Она подошла к ребёнку, перевернула под ним стружку и снова захлопнула корзинку, оставив её стоять на снегу.
— Идёмте, — позвал я Марину. — Слышали — говорит, так надо.
Может, это было и неверно, но я подумал: они закаляются со дня рождения — ведь жизнь у них впереди суровая, в холодной безлюдной тундре.

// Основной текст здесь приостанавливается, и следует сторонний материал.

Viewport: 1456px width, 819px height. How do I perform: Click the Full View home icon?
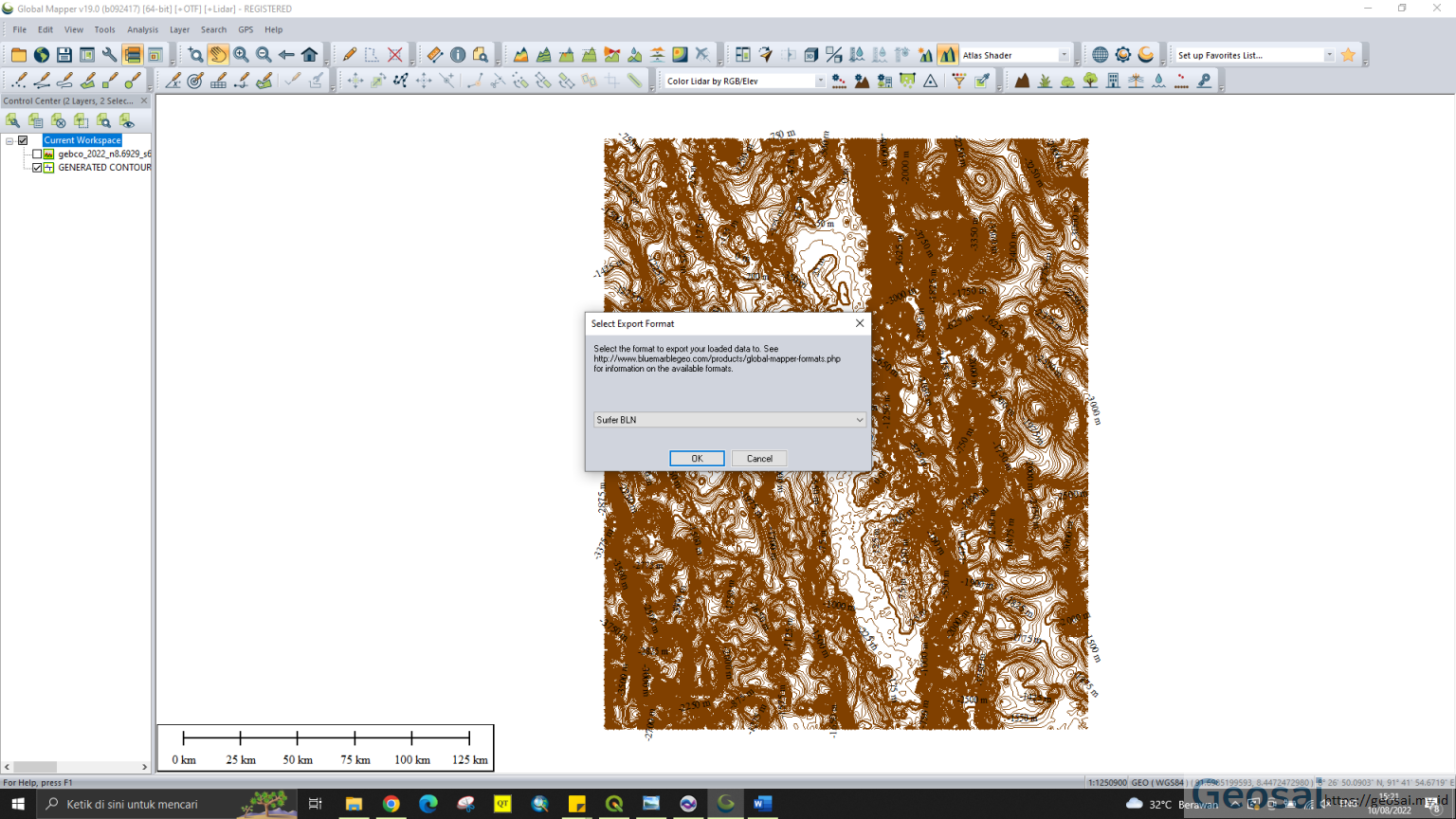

Поздно вечером, когда появилась Полярная звезда, мы кончили работу и замерили, кто сколько сделал. Рогожин рулеткой обмерял участки, где работали ненцы.
— Не терпит, — запротестовал пожилой ненец. — Зачем обман делаешь?
Рогожин, ничего не поняв, стал внимательнее рассматривать цифры на рулетке. Ненцы волновались, а пожилой ненец отстранил рулетку и подал Рогожину хорей.
— Этим меряй. Так хорей и так хорей пятнадцать рублей, нам Пугана говорил.
Рогожин стал мерить хореем.
Он записывал в книжку все участки, а когда закончил, тот же ненец сказал мне:
— Деньги давай.
— Может, потом сразу рассчитаемся, когда закончим расчистку?
— Не терпит, — твёрдо повторил он.
— Хорошо, хорошо, — успокоил я, и мы пошли рассчитываться.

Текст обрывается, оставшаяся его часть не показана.